Vestido con el convencional traje de rayas, el ayudante del fiscal del distrito, David Stark, pasó por el detector de metales y tuvo que mostrar su identificación, pese a que todos los guardias del vestíbulo lo conocían de vista. Luego cogió el ascensor para subir al duodécimo piso, donde saludó con un cordial «Buenos días, Lorraine» a la mujer atrincherada tras el cristal antibalas de recepción. Ella lo miró sin decir nada y apretó el timbre para abrirle. Algún día conseguiré que reaccione, pensó David

El despacho de David, pintado recientemente de un tono gris perla y decorado al típico estilo gubernamental, estaba orientado hacia el oeste y se consideraba que tenía una magnífica vista. Por lo general eso significaba que no se veían más que kilómetros y kilómetros de niebla, pero aquella mañana el cielo estaba despejado y de un resplandeciente azul gracias a las tormentas que habían azotado Los Angeles durante las dos últimas semanas. Sentado tras su mesa, podía ver el océano más allá de los edificios Y carreteras. A su derecha relucían las prístinas cimas nevadas de los montes San Gabriel tras la tormenta de la noche anterior.

David no tenía ninguno de los títulos y diplomas enmarcados que otros abogados colgaban de sus paredes, pero su carrera y su vida personal se hallaban representadas en unas cuantas fotografías que tenía sobre la mesa: la del día en que se licenció en la facultad de derecho, acompañado por sus padres, o la de David en la escalinata del Tribunal de Justicia Federal dando una conferencia de prensa, y aún otra, de su último año como socio en Phillips, MacKenzie y Stout, tomada durante la fiesta anual del bufete, donde aparecía en esmoquin junto a su mujer (su ex mujer), que llevaba un provocativo vestido de cóctel púrpura oscuro.

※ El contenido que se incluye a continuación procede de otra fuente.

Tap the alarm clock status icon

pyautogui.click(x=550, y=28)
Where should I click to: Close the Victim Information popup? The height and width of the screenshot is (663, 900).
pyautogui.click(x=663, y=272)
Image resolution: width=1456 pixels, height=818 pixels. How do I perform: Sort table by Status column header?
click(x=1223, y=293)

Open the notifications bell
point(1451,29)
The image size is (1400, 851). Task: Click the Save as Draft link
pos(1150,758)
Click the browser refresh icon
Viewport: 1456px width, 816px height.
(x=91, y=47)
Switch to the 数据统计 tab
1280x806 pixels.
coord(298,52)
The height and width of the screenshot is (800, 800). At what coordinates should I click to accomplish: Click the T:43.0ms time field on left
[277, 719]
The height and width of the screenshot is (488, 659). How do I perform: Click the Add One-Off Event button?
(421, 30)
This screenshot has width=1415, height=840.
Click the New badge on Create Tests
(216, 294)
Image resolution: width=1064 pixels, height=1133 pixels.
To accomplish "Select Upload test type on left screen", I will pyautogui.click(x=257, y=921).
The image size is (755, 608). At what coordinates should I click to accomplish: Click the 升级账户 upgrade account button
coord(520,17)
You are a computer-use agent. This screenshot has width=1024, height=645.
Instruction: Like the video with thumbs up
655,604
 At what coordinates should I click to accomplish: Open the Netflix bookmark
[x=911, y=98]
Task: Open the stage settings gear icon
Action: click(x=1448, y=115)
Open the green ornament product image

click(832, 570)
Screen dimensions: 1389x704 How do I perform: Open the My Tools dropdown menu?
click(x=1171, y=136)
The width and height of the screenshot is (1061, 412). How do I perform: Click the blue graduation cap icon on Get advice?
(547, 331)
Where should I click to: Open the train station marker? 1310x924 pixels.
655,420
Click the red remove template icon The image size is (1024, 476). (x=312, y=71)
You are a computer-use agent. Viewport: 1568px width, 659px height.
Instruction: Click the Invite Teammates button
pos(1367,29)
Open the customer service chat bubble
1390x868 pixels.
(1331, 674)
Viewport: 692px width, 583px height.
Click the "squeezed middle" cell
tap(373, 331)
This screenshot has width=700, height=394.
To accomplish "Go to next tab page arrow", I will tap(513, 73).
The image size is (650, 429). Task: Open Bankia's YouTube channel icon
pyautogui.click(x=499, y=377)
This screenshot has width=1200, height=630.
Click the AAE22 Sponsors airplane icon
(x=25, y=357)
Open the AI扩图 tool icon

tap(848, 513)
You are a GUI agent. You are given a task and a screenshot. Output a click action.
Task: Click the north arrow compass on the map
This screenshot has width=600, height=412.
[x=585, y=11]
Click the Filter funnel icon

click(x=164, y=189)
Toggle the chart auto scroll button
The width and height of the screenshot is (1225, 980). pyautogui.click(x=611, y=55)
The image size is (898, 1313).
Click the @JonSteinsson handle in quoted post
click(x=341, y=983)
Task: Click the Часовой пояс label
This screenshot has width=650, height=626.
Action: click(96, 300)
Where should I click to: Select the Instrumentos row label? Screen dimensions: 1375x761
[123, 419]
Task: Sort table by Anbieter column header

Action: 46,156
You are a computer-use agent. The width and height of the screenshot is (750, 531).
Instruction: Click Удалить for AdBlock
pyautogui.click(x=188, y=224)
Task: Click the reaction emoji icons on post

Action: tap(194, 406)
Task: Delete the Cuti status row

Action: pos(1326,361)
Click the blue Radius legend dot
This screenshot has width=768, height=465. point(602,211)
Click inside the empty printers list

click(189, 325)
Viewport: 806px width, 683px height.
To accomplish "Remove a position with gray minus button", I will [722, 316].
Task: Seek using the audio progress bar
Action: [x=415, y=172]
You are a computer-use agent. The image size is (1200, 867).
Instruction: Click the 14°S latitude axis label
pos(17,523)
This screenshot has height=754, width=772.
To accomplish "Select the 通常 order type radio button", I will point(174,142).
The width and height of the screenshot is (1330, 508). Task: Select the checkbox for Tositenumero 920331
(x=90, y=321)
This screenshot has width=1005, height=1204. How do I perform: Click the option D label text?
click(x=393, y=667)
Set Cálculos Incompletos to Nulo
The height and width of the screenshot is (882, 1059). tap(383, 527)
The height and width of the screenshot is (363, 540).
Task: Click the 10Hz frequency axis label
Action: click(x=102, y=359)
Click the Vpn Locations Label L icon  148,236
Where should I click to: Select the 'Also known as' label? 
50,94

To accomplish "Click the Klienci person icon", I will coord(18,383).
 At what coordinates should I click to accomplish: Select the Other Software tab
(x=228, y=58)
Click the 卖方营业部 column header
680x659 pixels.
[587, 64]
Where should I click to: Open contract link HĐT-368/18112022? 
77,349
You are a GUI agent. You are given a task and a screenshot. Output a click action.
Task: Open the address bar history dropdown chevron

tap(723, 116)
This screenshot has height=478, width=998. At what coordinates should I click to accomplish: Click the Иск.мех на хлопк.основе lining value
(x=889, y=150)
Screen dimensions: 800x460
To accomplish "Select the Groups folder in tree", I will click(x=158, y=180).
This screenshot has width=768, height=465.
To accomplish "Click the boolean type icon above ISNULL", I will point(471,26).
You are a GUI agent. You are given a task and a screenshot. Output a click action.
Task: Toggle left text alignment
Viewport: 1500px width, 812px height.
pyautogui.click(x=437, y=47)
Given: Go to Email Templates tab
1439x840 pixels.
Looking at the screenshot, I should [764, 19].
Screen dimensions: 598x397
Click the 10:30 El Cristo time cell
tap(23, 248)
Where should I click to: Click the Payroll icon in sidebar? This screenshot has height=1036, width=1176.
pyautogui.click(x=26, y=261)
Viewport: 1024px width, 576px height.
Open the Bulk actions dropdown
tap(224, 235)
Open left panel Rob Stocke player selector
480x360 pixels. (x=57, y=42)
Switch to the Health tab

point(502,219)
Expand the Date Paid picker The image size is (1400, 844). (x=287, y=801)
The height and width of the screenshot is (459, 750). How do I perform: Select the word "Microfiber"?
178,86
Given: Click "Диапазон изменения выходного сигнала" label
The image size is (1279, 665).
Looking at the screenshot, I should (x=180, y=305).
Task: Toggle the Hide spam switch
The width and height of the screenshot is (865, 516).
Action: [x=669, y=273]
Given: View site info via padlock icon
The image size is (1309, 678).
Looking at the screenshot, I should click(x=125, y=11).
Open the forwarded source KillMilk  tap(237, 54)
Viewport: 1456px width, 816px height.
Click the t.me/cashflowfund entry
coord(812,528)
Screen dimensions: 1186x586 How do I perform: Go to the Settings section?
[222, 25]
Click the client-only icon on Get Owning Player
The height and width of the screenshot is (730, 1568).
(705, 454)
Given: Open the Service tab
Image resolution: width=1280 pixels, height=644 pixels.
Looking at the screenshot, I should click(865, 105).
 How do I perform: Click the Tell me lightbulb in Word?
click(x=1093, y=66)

David se dispuso a trabajar de inmediato. En aquel momento se hallaba a la espera de su siguiente caso y aprovechaba el tiempo para ponerse al corriente de su correspondencia y las llamadas pendientes. Acababa de conseguir que condenaran a un grupo de hombres a los que habían arrestado cuando intentaban introducir en el país un cargamento de heroína procedente de China. El FBI había confiscado 1.200 kilos de droga que no llegaría jamás a las calles. Este caso había acaparado la atención de la prensa, lo cual, desde luego, no perjudicaría su carrera si decidía dejar el cargo y volver a la práctica privada. La publicidad obtenida por su oficina había sido importante, y esto a su vez significaría que les llegarían más casos de relieve. Todo ello era bueno, excelente incluso, pero la sentencia condenatoria había supuesto también una decepción.